Retype the records below exactly as they stand, omitting the pictures.

══ The records ══

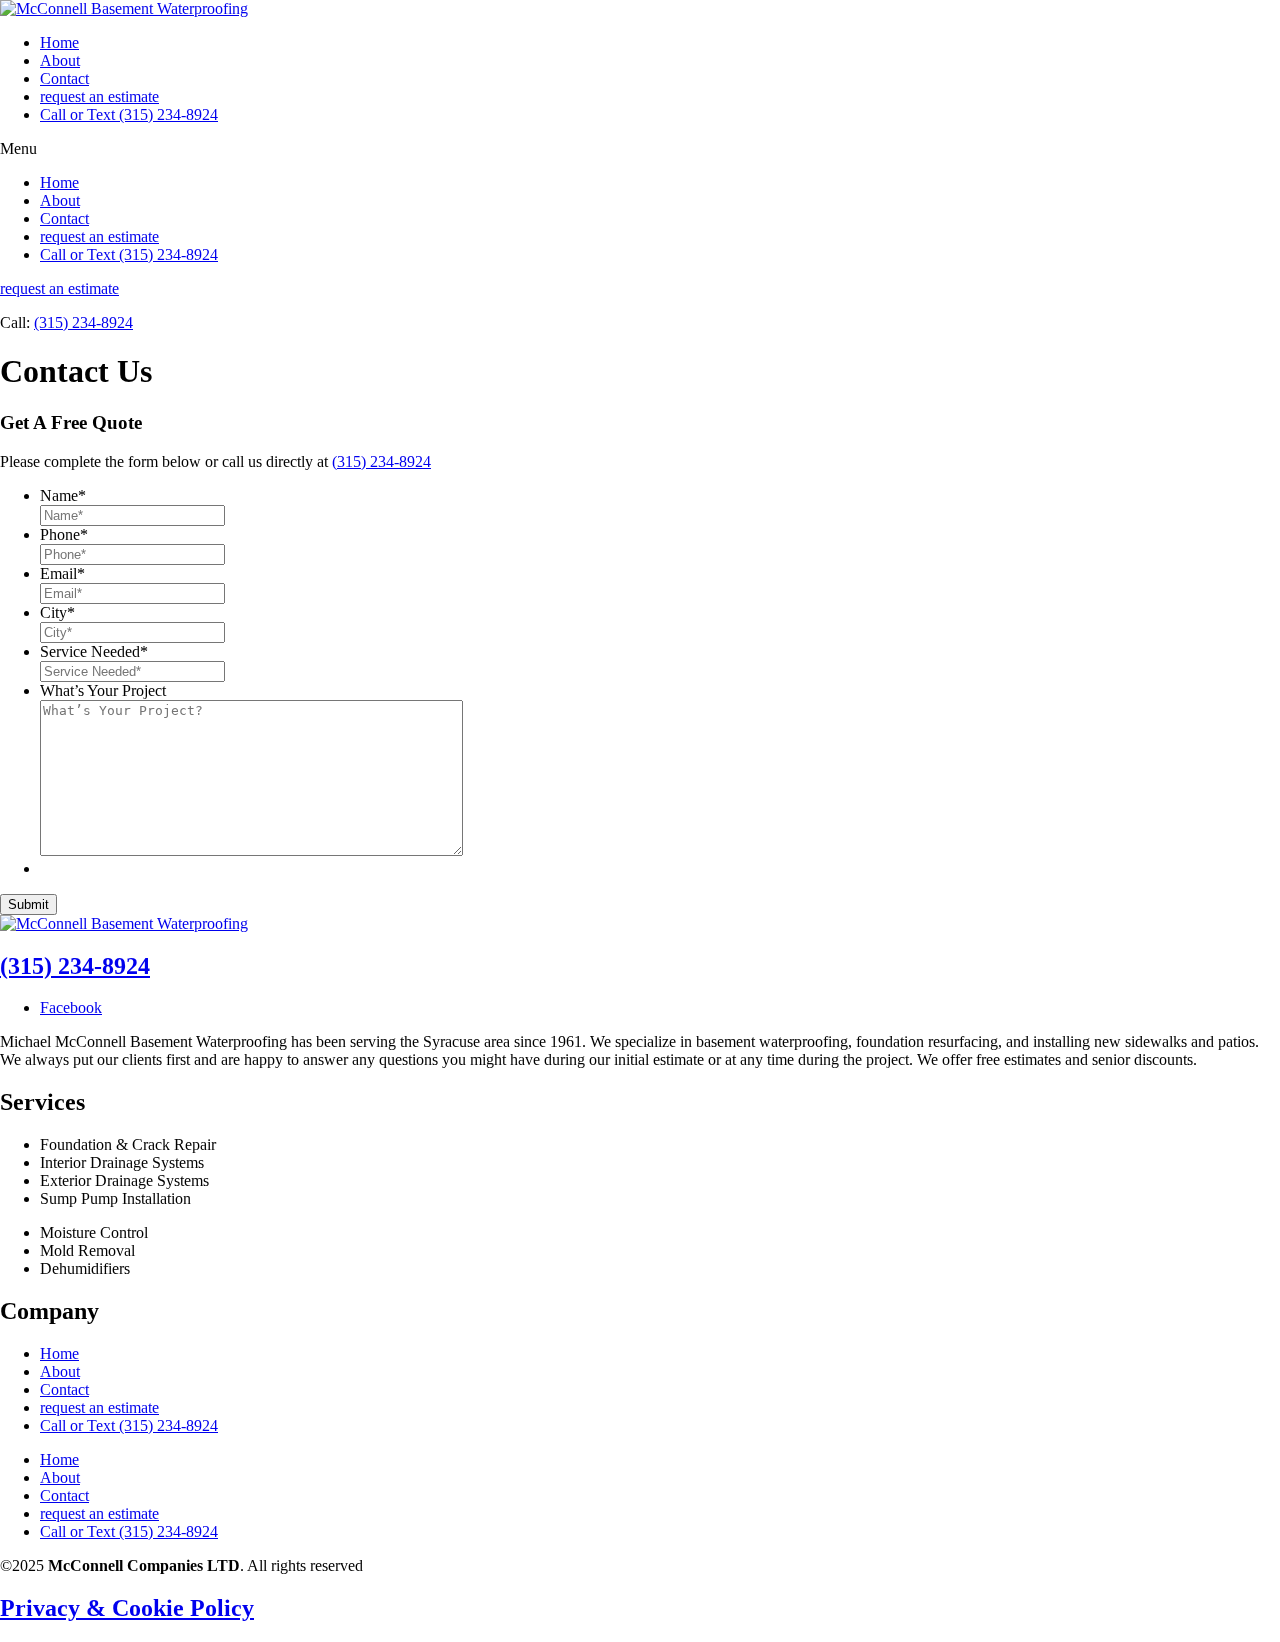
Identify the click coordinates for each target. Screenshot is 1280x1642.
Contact (64, 78)
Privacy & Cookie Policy (127, 1608)
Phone (64, 534)
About (60, 60)
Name (63, 495)
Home (59, 42)
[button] (640, 149)
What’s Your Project (103, 690)
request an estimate (99, 96)
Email (62, 573)
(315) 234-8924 (83, 322)
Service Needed (94, 651)
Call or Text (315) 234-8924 (129, 114)
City (57, 612)
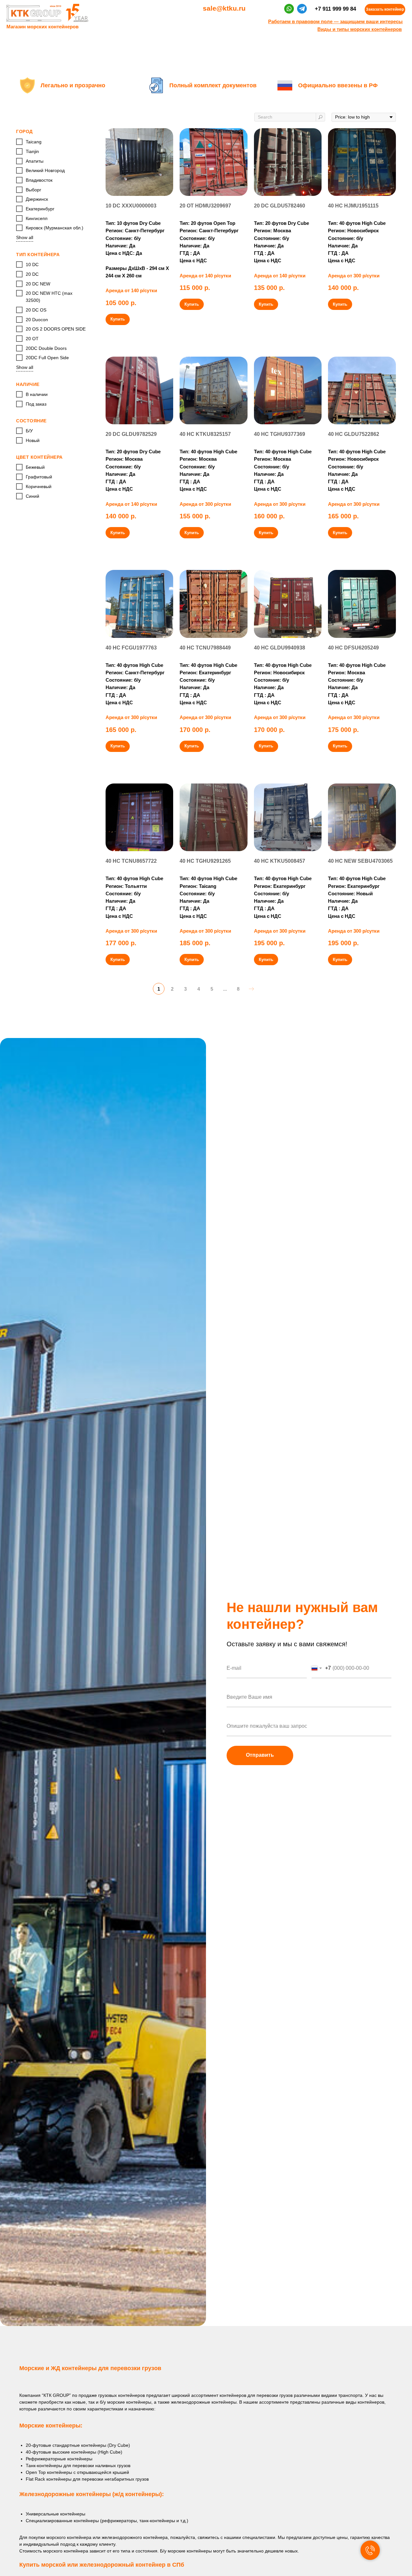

═══

Written solution:
Identify the click coordinates for each target. Screenshot is 1280x1642.
Contact (64, 78)
Privacy & Cookie Policy (127, 1608)
Phone (64, 534)
About (60, 60)
Name (63, 495)
Home (59, 42)
[button] (640, 149)
What’s Your Project (103, 690)
request an estimate (99, 96)
Email (62, 573)
(315) 234-8924 (83, 322)
Service Needed (94, 651)
Call or Text (315) 234-8924 (129, 114)
City (57, 612)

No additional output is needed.